2013年11月19日火曜日

道徳教育と自閉症の子どもたち

道徳が教科に格上げされると、「自閉症の子どもたちは大変だろうな」と危惧しています。
それは授業についていけないからという理由ではありません。
むしろ他人の行動を客観的に分析することは得意ですし、どんな行動が望ましいか、または望ましくないかなど、よく知っている自閉症の子どもも多くいます。
点数化されて評価されるなら、良い成績を取る子も多いと思います。
私が危惧している部分は、学校で教えられる"規範"にこだわりすぎないか、という点です。

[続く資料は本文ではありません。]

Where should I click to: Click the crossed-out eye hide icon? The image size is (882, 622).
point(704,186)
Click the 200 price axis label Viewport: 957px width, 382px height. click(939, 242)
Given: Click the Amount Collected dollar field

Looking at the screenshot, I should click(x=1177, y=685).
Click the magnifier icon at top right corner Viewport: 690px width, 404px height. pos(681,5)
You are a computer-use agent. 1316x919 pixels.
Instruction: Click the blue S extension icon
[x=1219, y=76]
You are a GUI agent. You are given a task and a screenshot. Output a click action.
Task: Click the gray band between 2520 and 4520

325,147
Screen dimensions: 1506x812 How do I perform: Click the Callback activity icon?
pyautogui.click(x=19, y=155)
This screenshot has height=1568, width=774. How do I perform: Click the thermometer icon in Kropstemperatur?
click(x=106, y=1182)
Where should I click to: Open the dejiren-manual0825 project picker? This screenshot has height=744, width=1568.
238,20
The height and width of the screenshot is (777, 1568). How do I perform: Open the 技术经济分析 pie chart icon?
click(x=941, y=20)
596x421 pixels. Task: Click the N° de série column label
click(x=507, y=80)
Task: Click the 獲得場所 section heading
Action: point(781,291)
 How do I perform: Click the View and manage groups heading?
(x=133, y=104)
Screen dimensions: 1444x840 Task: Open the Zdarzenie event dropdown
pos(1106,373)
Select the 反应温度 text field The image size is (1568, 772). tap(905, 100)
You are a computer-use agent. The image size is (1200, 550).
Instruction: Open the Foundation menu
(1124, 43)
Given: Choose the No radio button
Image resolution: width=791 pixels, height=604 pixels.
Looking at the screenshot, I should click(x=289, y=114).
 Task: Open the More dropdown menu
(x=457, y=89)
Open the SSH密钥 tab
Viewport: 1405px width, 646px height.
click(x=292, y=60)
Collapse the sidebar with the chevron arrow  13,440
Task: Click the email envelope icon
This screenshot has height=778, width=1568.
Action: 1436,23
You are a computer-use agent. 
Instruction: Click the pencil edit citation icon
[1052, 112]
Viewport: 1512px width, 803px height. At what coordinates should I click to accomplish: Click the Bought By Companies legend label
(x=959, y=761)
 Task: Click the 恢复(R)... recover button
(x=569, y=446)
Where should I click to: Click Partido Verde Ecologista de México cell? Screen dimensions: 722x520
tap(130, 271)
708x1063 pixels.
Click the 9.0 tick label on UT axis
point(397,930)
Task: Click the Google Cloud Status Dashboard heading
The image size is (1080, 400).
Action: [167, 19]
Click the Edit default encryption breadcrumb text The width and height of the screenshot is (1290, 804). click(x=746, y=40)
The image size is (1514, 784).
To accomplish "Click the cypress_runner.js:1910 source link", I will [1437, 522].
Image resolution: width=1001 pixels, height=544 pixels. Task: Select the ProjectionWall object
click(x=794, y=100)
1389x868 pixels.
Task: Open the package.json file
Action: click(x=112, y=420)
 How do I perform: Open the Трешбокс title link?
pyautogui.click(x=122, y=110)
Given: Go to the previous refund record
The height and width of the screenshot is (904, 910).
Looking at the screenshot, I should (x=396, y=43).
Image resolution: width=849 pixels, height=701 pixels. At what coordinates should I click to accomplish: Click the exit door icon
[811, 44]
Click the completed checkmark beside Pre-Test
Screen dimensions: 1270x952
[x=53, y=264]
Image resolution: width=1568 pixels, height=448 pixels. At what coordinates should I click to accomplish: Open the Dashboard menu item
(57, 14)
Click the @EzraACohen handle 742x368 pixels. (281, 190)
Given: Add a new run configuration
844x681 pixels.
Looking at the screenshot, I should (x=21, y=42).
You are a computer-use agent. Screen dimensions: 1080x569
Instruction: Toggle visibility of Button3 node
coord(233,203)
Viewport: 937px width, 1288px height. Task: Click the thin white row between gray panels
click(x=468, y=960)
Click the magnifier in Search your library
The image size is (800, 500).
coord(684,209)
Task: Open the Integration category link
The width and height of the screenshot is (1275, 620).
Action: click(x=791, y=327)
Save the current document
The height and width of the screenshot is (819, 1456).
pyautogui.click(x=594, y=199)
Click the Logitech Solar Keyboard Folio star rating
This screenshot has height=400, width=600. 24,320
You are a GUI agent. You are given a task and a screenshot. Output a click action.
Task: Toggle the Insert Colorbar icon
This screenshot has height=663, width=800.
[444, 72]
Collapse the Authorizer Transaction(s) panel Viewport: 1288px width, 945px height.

先生から教わったり、文字になって教わったりすることは、自閉症の子どもたちの頭の中には強く残ります。
物事を白か、黒かではっきり区別する傾向や例外を想像することが苦手な特性を持つ自閉症の子どもたち。
きっと学校で教わった規範をきちんと守ろうとするはずです。
しかし、現実の社会では例外や守らない人、状況があります。
また自分自身、教わった規範通りに行動できないこともあります。
このようなとき、自閉症の子どもたちは混乱したり、苦しんだりするかもしれません。

他人が学校で教わった規範から外れた行動をとってしまった場合、その人のことを許せなかったり、実際に叱責してしまうかもしれません。
自分自身が規範から外れた行動をとってしまった場合、「自分は守れないダメな人間だ」と自己嫌悪や罪の意識に苛まれてしまうかもしれません。

本来、ルールや基準を守ることは自閉症の人たちにとって得意なことであります。
ですから望ましいルールや正しい基準を教えることは、自閉症の人たちの学び方に合っていますし、生きていく上で必要な適応力をつけていくのに効果的だと言えます。
(*教わっていないことは、自分なりのルーティンを築いてしまうことがあるので、その前に望ましい行動や考え方を伝えるといった点でも有効)
しかし、特に自分以外の人と関係するルールや基準は、必ずしも決まった通りにならないことがありますので、きちんと例外や状況によっては基準通りにならないことも教える必要があります。

道徳が教科になることによって、望ましい規範を多く学べることは良いと思いますが、今まで以上に自閉症の子どもたちが規範にこだわり過ぎて疲れたり、辛い思いをしたりしないか、心配しています。